In 1524 his sister, Elizabeth, widow of Thomas Murfyn (d. 1523), married Sir Thomas Dennis, whose stepdaughter, Donne's niece Frances Murfyn, married, by March 1534, Thomas Cromwell's nephew, Richard. Donne was a student, pretended or real, at Leuven in 1535, he went to Antwerp in the disguise of a servant to Henry Phillips, and there planned with the latter the arrest of William Tyndale, which took place in the city on 23 or 24 May in the same year. He assisted in preparing the case against Tyndale. On his return to England he obtained by the influence of Cromwell, then secretary of state, the abbacy of the house of his order at Buckfastleigh in his native Devon, at that time in the patronage of Vesey, bishop of Exeter, a bitter persecutor of the reformers. He appeared as abbot of that house in the convocation of June 1536, and subscribed the articles then agreed upon. Within two years of his election he alienated much of the monastic property, and on 25 Feb 1538-9, despite the solemn oaths he had taken, he, with nine others of his religious, surrendered his abbey into the hands of Henry VIII. On the following 26 April he was rewarded with the large pension of £120, which he enjoyed till his death. The site of the abbey was granted by the king to his brother-in-law, Sir Thomas Dennis, of Holcombe Burnell in the same county. Donne became prebendary of Mapesbury in St.

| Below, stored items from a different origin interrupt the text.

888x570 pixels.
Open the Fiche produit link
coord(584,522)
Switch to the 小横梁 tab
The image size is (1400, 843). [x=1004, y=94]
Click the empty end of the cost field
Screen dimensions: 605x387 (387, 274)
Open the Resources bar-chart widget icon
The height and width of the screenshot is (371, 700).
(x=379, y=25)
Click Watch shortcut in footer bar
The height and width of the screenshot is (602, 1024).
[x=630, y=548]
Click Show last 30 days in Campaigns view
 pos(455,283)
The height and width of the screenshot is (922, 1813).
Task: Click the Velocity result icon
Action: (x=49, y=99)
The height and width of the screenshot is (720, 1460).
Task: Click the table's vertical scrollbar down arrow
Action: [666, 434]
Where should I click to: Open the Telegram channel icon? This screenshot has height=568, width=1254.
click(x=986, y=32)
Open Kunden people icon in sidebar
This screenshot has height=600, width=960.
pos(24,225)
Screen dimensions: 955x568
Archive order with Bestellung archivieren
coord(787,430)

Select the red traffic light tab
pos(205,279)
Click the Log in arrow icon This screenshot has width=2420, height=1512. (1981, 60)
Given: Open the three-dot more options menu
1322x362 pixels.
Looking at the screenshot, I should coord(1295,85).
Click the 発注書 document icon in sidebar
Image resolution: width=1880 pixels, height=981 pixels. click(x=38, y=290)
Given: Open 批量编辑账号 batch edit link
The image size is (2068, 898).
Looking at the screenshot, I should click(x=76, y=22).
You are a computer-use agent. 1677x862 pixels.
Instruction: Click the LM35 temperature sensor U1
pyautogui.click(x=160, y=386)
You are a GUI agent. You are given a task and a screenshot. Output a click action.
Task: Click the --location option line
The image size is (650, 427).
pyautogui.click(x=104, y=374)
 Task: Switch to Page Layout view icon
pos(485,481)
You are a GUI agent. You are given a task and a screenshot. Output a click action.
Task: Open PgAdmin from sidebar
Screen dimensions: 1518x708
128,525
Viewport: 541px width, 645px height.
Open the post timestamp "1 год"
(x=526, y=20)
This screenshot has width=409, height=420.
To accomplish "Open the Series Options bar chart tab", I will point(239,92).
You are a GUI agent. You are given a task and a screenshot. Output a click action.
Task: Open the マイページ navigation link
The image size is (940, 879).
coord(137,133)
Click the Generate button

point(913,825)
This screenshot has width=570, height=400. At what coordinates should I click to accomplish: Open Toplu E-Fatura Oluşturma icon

Paul's Cathedral on 16 March 1540-1 and was instituted to the sinecure rectory of Stepney, Middlesex, 25 October 1544. On the deprivation of Bonner, Bishop of London, in September 1549, Donne, then one of the canons residentiary of St. Paul's Cathedral, was appointed by Archbishop Cranmer to be his official and keeper of the spiritualities, to exercise all manner of episcopal jurisdiction in the City and Diocese of London, which office he continued to fill until Ridley became bishop in April 1550. In making such an appointment Cranmer was probably acting to his own advantage, for he had all along been kept well informed of the part Donne had taken in the betrayal of Tyndale (see letter of Thomas Tebolde to the archbishop, dated 31 July 1535, in 'Letters and Papers of the Reign of Henry VIII,' Cal. State Papers, viii. 1151).

==Death and burial==
Donne died on 5 December 1558 and was buried three days later in St. Paul's Cathedral, near the high altar.

==Bequests==
His will, dated 5 February 1557-8, with a codicil dated 5 December 1558, was proved on 14 December 1558. He owned the advowson of Grantham Church, Lincolnshire. He gave 'to the late Barnard Colledge in Oxforde soche nomber of my bookes as myne executors shall thinke god.' 'The residue of my goodds and chattells (yf any shalbe) I require myne executors to bestowe at theire discretions to the advauncemente of poore maidens marriages, releef of scolleres and students, specially to soche as myne executors shall thinke metest as shal be towarde lerninge disposed to be preestes and ministers of Christis Churche.' One of his executors was Henry Harvey, LL.D., precentor of St. Paul's (1554), and afterwards master of Trinity Hall, Cambridge (1559).

===Donne Scholarship, Trinity Hall===
At his instance £120 was received under this bequest by Trinity Hall, Cambridge, which was applied to the foundation of a scholarship and feast. The "Gabriel Downe Scholarship" still exists, and his arms, Azure, a wolf rampant argent a chief of the last, are visible as one of 15 oval escutcheons of various benefactors of the college on the coffered ceiling of Trinity Hall Chapel. The arms of Sir John Donne (died 1503), a Welsh courtier, diplomat and soldier, a notable figure of the Yorkist party, were Azure, a wolf rampant argent, as visible on the Donne Triptych (c.1470) by Hans Memling in the National Gallery, London.